***** Given information *****

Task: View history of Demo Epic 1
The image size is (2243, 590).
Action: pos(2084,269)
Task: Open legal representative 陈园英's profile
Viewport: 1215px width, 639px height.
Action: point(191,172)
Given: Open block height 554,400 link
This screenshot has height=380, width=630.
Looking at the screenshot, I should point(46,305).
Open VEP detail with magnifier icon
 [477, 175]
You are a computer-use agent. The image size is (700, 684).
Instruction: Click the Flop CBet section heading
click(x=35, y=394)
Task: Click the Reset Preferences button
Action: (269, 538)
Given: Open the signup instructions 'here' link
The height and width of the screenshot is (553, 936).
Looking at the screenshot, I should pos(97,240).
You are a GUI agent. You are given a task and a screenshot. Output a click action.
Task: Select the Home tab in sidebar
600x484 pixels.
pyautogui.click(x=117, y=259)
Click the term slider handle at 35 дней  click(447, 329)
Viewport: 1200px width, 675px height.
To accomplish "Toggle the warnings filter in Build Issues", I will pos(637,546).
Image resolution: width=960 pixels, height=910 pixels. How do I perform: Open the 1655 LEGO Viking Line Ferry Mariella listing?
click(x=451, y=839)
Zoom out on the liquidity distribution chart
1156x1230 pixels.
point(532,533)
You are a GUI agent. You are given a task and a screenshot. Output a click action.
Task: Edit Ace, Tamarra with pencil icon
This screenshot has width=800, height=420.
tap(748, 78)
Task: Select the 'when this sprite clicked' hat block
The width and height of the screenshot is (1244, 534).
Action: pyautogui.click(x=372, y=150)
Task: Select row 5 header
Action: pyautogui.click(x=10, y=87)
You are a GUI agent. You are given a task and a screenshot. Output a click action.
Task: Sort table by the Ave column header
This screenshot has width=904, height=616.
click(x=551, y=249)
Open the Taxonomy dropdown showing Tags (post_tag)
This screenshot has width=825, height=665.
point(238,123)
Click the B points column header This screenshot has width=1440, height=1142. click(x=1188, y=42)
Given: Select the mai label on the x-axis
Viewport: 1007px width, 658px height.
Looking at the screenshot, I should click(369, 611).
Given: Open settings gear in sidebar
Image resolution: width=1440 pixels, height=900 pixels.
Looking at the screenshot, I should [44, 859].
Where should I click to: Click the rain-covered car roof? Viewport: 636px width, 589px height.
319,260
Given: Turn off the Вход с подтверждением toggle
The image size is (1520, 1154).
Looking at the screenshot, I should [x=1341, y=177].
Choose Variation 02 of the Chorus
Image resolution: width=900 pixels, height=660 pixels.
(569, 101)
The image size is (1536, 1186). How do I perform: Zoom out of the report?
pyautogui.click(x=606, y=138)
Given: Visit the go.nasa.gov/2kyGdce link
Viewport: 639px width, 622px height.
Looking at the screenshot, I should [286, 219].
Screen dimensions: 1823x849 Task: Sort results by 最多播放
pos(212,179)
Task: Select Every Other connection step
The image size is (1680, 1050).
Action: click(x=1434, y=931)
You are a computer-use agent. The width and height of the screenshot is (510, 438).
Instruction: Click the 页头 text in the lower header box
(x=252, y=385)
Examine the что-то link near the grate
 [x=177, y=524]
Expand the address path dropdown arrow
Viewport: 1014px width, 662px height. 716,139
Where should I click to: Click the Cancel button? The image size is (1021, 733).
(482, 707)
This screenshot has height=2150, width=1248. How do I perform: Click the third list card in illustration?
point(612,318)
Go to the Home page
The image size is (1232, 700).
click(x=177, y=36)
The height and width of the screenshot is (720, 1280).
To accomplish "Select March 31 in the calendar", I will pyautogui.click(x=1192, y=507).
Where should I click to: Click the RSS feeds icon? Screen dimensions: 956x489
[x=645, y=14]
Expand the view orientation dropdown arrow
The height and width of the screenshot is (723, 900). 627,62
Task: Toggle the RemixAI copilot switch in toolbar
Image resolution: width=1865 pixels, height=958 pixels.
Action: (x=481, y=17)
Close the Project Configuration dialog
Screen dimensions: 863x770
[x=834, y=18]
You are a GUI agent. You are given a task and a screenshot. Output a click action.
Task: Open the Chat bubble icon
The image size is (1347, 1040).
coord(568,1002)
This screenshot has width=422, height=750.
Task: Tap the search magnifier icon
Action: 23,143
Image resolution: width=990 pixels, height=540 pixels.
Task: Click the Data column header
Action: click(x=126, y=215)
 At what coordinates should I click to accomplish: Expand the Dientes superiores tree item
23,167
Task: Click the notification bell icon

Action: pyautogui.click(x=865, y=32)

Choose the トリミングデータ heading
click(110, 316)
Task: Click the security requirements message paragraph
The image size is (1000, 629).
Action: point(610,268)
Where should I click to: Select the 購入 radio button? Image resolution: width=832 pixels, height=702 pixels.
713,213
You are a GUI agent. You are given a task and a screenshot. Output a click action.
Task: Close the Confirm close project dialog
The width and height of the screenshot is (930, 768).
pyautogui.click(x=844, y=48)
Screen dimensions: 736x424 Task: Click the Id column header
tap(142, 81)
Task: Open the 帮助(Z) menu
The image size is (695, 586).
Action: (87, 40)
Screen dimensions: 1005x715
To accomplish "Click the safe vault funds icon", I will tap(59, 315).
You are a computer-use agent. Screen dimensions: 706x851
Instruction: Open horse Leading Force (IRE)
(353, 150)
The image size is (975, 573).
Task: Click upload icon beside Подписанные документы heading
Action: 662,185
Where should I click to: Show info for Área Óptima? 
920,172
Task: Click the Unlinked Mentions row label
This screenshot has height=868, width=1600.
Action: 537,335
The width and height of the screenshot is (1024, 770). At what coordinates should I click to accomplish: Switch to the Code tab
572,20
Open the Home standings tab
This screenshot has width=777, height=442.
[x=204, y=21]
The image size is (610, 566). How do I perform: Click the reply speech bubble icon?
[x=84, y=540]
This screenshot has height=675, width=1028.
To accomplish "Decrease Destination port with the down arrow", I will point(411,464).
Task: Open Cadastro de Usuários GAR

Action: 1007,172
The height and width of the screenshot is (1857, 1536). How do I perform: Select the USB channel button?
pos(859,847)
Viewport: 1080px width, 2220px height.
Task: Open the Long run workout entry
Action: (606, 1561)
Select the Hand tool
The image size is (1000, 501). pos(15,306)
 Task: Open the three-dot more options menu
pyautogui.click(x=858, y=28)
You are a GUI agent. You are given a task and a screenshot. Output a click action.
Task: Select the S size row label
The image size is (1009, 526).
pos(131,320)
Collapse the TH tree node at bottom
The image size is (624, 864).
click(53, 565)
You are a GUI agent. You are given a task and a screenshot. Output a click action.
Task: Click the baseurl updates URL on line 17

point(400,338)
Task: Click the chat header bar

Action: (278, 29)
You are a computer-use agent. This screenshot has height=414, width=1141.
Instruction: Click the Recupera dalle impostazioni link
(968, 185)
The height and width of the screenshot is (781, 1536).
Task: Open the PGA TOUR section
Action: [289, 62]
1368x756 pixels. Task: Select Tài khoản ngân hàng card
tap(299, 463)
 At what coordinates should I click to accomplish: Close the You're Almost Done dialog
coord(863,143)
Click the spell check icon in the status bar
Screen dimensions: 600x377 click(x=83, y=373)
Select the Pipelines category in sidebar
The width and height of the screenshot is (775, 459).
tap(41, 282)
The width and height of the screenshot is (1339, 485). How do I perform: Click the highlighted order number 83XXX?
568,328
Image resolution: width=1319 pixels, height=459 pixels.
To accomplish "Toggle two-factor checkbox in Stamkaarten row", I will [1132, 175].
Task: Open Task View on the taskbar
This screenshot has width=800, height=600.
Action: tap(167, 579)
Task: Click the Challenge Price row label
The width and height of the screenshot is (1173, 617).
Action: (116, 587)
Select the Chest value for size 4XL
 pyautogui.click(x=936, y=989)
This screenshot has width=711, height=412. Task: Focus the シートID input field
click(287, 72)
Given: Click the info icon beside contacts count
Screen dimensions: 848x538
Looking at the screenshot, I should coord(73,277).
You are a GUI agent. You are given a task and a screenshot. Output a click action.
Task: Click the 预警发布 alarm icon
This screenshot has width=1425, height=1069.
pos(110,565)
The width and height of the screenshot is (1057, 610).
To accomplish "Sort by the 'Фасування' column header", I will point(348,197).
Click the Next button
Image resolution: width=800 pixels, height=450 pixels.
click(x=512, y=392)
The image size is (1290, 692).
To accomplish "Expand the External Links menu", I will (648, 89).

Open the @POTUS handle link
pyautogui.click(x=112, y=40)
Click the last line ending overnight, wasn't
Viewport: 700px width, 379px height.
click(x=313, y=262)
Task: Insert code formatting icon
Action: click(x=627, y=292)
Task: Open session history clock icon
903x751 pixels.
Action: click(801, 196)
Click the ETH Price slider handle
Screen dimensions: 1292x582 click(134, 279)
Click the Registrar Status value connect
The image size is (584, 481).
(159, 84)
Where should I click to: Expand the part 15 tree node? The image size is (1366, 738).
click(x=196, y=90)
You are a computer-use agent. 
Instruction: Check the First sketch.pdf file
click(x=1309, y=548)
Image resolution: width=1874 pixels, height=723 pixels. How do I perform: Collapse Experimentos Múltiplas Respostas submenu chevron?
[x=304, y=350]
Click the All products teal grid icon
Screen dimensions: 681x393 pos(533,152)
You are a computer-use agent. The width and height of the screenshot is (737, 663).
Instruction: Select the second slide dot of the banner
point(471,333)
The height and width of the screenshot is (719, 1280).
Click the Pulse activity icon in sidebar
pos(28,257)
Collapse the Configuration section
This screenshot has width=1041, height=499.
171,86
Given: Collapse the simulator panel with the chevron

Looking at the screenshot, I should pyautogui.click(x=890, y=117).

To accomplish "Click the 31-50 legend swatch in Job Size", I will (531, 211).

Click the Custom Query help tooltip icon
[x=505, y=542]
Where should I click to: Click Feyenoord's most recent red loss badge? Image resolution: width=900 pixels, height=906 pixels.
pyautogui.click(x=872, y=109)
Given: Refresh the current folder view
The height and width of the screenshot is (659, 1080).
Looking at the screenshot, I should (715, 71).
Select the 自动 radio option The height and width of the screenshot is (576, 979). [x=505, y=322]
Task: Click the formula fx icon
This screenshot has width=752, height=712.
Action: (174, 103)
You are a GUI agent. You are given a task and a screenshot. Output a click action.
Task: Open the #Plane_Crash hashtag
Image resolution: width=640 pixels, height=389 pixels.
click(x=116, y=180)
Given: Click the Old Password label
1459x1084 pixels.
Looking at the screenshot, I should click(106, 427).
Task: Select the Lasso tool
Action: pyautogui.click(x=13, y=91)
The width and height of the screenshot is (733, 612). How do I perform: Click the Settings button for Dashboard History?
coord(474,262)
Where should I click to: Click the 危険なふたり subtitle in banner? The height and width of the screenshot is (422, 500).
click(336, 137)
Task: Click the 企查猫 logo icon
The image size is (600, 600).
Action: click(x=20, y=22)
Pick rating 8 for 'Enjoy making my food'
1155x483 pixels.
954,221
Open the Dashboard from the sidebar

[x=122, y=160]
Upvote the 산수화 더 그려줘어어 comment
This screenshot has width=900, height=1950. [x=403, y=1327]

*****

* **Description of the task**: Out of the data above, transcribe exactly and only the lines starting with the line that has "The width and height of the screenshot is (1244, 534)." and going on through the line that has "Task: Select Every Other connection step", both included.

* **The completed task**:
The width and height of the screenshot is (1244, 534).
Action: pyautogui.click(x=372, y=150)
Task: Select row 5 header
Action: pyautogui.click(x=10, y=87)
You are a GUI agent. You are given a task and a screenshot. Output a click action.
Task: Sort table by the Ave column header
This screenshot has width=904, height=616.
click(x=551, y=249)
Open the Taxonomy dropdown showing Tags (post_tag)
This screenshot has width=825, height=665.
point(238,123)
Click the B points column header This screenshot has width=1440, height=1142. click(x=1188, y=42)
Given: Select the mai label on the x-axis
Viewport: 1007px width, 658px height.
Looking at the screenshot, I should click(369, 611).
Given: Open settings gear in sidebar
Image resolution: width=1440 pixels, height=900 pixels.
Looking at the screenshot, I should [44, 859].
Where should I click to: Click the rain-covered car roof? Viewport: 636px width, 589px height.
319,260
Given: Turn off the Вход с подтверждением toggle
The image size is (1520, 1154).
Looking at the screenshot, I should [x=1341, y=177].
Choose Variation 02 of the Chorus
Image resolution: width=900 pixels, height=660 pixels.
(569, 101)
The image size is (1536, 1186). How do I perform: Zoom out of the report?
pyautogui.click(x=606, y=138)
Given: Visit the go.nasa.gov/2kyGdce link
Viewport: 639px width, 622px height.
Looking at the screenshot, I should [286, 219].
Screen dimensions: 1823x849 Task: Sort results by 最多播放
pos(212,179)
Task: Select Every Other connection step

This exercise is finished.